Namun demikian istilah Kiri yang saya gunakan akan sedikit berbeda dengan Hasan Hanafi dan nantinya disesuaikan dengan situasi Indonesia yang memang berbeda dengan gejala yang terjadi di belahan bumi lainnya. Perbedaan tersebut akan tampak pada saat penguraian wacana kiri Islam Hanafi dalam paragraf-paragraf selanjutnya meski harus saya tandaskan bahwa terdapat reduksi dan penyederhanaan dalam penggunaan kedua istilah kiri dan kanan pada kesempatan tulisan ini tidak dapat dihindarkan.

Menurut Thoriqul Haq istilah kiri Islam yang dimotori Hasan Hanafi merupakan suatu upaya menggali pendasaran ontologis-religius makna revolusioner dari Islam. Sebagai konsekuensi logis dari keberpihakannya kepada umat yang lemah dan tertindas. Sebagaimana dipraktekkan oleh para nabi dan rasul sebagai duta Ilahi dalam kehidupan rakyat pada zamannya.

Istilah kiri dalam terminologi Islam yang dimunculkan Hasan Hanafi tersebut merupakan pendekatan epistemologis-religius bukan ideologis (dalam pengertian negatif). Makna kiri dalam pengertian ini merupakan sebuah gerakan revolusi moral -Moral Revolution Govement- untuk memperjuangkan harkat dan martabat kaum tertindas, sehingga persamaan (egalitarian) dan keadilan umat manusia sejajar satu sama lainnya.

Dengan demikian, kiri merupakan kritisisme religius – nantinya menjadi sosialisme religiusnya Hasan Hanafi – dalam persoalan sosial ekonomi yang berpangkal dari tataran normatif ke pro-aksi, dalam istilah terminologi Hasan Hanafi disebut min al-aqidah ila al-thawrah. Karena itu, secara universal maksud konsep ini adalah untuk membangun kerajaan – surga - Tuhan di bumi ini.
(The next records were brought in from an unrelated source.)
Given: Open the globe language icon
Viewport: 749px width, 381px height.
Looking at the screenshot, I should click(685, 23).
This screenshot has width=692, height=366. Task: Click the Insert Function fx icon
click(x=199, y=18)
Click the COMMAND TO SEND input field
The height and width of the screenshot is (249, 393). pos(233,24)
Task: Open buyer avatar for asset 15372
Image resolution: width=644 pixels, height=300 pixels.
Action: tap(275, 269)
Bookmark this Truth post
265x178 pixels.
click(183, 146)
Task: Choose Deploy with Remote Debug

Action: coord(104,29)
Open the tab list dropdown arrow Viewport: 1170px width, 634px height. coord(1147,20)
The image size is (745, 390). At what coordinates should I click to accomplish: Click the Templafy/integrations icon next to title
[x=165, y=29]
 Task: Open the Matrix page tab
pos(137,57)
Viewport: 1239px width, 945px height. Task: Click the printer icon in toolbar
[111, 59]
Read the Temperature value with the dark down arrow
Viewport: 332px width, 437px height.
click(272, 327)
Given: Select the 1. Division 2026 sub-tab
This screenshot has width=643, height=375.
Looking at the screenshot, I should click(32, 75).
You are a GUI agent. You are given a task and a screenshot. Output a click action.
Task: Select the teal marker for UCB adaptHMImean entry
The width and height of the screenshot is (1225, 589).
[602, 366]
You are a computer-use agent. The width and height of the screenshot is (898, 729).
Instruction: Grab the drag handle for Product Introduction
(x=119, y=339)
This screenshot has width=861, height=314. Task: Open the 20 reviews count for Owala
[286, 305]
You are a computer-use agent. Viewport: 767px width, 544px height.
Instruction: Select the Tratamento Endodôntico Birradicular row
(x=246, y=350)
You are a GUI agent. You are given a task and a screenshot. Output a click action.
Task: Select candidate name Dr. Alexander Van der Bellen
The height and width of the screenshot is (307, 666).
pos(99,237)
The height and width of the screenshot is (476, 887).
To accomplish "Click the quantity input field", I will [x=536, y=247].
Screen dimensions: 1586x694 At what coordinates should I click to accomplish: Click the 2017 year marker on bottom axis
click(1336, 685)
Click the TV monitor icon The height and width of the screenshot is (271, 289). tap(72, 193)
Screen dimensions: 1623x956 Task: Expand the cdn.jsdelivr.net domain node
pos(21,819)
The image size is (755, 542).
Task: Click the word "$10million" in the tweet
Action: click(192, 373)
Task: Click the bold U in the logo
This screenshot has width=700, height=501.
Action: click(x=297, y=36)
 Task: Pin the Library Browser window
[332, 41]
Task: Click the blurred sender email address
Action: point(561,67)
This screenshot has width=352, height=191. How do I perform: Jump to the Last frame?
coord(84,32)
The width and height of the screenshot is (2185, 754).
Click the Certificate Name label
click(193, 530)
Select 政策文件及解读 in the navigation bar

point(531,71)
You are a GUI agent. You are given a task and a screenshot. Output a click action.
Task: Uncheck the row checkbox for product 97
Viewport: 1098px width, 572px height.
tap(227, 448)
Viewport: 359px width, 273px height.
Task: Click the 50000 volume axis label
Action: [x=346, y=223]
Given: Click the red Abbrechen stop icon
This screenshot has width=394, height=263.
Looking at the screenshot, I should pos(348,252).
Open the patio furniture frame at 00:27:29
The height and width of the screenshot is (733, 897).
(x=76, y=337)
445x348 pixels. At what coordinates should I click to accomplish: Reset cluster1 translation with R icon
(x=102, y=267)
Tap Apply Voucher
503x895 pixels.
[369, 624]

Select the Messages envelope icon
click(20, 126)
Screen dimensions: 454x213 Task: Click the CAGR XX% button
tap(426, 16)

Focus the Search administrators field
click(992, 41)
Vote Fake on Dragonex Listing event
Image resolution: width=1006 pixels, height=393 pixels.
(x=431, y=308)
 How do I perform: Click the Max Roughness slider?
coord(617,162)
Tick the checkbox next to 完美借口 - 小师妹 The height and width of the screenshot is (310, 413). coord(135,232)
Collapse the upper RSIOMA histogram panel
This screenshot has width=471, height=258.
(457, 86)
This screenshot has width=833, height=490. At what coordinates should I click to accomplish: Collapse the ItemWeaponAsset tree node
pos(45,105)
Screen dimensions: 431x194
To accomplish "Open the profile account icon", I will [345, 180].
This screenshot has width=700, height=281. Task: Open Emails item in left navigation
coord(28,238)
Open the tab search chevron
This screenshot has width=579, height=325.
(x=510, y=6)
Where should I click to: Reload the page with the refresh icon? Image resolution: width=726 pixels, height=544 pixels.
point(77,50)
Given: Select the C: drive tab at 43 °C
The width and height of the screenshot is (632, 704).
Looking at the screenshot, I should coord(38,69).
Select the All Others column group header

Dalam pengkajiannya terhadap tradisi Islam, Hasan Hanafi dengan kiri Islamnya berkesimpulan bahwa sumber krisis dunia Islam sekarang ini adalah akibat dari tradisi Islam kanan. Jika yang dimaksud kiri adalah resistensi atau perlawanan dan kritisisme, maka kanan berarti kooptasi, pembela status quo dan mengaburkan atau menyamakan antara realitas dan identitas. Dalam konteks ini, yang dianggap termasuk tradisi Islam kanan adalah teologi Asy’ariyah, filsafat iluminasi – emanasi Ibnu Sina dan al-Farabi, Fiqh Normatif Hanafiyah, Tafsir tekstual dan sejarah penindasan yang dilakukan Muawiyah, Yazid dan Bani Umayah lainnya.
Untuk itu dalam mengatasi krisis umat, diperlukan upaya rekonstruksi, pengembangan dan pemurnian tradisi Islam yang berakar pada tradisi Islam kiri, yang oleh Hasan Hanafi dikatakan sebagai berakar pada dimensi revolusioner khazanah intelektual. Dalam konteks ini, yang termasuk tradisi Islam kiri atau revolusioner adalah teologi mu’tazilah, filsafat rasionalisme naturalistik Ibnu Rusyd, prinsip masalah al-mursalah fiqh Maliki, tafsir rasional, kelompok Ali dan Hussein dalam peristiwa fitnah al-kubra.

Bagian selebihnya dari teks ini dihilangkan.